__Work item__.
Look below for the line containing "Image resolution: width=1152"; from there through the line containing "Task: Enable shuffle random playback icon", both lines included, please set down each line exactly and nothing else.

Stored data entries
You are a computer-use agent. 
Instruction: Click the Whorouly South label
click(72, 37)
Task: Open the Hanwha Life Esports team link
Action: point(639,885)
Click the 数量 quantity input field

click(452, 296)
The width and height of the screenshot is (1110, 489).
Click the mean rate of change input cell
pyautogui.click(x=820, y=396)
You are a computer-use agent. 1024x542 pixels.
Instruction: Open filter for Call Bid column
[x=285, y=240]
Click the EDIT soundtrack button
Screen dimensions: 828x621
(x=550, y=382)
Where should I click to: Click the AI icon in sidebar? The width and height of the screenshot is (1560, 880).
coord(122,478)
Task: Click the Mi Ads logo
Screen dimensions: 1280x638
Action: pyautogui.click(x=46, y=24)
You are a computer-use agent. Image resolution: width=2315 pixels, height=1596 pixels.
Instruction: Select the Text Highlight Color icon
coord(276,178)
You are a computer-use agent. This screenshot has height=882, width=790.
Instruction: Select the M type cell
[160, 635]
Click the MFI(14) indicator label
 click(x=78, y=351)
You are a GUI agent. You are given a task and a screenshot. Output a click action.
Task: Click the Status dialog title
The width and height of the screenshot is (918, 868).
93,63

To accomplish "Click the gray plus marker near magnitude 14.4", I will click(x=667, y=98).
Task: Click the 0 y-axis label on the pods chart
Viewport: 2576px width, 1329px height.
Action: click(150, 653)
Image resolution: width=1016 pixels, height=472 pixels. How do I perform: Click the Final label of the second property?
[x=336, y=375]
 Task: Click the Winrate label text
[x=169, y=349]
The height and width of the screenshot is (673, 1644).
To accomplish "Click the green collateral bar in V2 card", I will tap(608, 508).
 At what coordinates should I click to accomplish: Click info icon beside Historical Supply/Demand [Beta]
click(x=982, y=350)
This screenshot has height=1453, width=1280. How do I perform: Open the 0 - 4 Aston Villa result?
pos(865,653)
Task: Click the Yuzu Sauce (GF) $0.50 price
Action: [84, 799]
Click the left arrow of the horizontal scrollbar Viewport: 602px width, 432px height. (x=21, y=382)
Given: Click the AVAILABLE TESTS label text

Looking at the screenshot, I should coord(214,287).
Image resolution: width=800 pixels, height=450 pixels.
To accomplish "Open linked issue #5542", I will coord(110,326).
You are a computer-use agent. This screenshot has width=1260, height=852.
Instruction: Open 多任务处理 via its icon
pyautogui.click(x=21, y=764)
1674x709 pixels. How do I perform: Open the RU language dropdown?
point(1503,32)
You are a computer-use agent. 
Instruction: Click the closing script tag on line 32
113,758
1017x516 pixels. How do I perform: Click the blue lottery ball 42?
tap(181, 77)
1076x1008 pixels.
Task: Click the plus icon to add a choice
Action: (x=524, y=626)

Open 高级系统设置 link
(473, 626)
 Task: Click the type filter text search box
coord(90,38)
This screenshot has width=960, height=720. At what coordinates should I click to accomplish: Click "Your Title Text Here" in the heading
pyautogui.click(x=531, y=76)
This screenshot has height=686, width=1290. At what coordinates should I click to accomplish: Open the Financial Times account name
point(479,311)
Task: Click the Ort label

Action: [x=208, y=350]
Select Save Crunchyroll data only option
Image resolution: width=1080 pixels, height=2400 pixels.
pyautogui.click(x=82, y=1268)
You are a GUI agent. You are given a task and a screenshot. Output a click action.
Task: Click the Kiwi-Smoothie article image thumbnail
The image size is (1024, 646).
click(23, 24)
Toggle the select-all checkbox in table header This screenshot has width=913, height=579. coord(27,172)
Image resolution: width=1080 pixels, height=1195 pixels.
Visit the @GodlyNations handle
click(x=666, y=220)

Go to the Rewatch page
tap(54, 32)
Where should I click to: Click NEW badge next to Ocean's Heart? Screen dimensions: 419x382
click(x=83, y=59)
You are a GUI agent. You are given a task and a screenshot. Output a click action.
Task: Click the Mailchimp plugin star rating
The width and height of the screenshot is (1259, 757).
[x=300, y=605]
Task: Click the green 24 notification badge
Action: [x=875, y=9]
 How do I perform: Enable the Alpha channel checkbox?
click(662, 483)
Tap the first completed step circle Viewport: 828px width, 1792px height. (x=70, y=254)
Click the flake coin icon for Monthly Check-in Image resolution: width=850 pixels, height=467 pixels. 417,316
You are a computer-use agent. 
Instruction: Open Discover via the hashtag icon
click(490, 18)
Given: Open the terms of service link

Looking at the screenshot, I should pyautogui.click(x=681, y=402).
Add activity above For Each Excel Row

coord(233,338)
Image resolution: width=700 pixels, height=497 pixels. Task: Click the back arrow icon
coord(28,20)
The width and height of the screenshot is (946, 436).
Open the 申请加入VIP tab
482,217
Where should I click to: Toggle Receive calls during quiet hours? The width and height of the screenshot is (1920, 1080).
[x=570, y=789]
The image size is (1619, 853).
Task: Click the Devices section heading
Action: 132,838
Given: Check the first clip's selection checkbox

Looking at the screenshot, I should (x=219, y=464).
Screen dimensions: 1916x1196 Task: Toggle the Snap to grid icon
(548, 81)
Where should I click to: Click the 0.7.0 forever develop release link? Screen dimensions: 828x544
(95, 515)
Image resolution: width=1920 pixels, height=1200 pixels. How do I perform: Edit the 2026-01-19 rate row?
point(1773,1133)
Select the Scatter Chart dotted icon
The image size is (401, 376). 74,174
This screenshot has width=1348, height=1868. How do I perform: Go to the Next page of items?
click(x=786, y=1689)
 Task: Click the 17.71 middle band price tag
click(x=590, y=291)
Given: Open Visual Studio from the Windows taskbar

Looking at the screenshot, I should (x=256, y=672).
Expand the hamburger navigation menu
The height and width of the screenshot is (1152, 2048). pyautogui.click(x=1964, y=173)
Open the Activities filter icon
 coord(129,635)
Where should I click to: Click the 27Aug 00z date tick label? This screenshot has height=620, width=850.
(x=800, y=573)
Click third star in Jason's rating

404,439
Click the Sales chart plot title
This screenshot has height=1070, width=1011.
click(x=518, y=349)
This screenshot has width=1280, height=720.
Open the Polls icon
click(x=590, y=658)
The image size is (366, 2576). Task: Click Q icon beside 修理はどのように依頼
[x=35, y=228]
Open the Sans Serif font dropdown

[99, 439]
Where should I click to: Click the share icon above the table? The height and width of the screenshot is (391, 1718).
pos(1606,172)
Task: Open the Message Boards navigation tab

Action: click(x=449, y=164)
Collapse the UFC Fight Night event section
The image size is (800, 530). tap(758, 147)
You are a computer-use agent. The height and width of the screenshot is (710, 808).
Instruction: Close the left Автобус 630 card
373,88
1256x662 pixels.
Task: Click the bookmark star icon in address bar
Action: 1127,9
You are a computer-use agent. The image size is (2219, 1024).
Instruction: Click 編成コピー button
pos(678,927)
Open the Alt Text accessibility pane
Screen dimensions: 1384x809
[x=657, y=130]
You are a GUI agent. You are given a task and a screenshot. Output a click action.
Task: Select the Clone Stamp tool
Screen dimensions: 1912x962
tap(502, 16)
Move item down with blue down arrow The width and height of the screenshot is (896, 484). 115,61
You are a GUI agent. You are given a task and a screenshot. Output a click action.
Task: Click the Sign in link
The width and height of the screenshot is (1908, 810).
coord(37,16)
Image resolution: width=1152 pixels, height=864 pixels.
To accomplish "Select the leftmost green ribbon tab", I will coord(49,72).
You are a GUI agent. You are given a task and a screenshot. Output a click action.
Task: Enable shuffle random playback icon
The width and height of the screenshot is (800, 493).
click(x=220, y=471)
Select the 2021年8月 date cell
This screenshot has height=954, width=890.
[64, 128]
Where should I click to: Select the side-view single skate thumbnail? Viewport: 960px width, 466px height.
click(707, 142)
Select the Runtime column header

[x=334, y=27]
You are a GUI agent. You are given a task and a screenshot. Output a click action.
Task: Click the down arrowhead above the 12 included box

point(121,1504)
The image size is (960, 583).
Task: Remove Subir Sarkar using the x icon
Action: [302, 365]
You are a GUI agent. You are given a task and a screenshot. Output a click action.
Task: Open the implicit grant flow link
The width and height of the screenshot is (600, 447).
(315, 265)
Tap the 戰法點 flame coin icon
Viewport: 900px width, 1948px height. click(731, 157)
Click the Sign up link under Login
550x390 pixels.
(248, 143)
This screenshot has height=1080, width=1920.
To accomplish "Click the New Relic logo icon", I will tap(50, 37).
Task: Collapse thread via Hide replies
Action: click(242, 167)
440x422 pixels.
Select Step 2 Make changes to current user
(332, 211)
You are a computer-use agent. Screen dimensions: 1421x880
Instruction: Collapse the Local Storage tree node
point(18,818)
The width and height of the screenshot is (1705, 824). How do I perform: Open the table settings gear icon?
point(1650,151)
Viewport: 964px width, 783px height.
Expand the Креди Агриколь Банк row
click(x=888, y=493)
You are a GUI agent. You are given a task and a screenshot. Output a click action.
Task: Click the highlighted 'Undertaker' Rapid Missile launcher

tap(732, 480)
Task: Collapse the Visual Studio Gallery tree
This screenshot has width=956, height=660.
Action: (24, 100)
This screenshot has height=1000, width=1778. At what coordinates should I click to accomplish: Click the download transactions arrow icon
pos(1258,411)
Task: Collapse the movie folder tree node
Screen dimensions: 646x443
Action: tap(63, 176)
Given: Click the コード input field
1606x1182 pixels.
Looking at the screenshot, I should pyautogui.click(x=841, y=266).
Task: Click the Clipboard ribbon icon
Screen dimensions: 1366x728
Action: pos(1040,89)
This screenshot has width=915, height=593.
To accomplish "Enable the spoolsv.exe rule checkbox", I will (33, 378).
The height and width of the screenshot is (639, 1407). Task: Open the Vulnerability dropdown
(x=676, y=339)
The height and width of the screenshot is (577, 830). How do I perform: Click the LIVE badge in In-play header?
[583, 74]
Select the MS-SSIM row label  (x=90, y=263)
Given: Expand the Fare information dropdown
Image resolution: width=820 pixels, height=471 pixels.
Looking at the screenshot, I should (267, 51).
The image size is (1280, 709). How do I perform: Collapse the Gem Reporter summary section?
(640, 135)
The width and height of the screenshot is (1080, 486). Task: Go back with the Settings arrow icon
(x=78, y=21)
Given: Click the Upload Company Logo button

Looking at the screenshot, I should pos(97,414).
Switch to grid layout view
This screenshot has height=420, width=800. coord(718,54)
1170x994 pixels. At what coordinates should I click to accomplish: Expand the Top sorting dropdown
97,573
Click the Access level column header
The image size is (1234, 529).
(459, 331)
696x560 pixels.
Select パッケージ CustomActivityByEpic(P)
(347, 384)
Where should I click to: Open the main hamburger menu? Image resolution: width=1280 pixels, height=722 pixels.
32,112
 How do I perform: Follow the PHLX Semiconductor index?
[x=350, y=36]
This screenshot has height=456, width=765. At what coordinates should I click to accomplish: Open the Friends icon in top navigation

__Answer section__.
Image resolution: width=1152 pixels, height=864 pixels.
To accomplish "Select the leftmost green ribbon tab", I will coord(49,72).
You are a GUI agent. You are given a task and a screenshot. Output a click action.
Task: Enable shuffle random playback icon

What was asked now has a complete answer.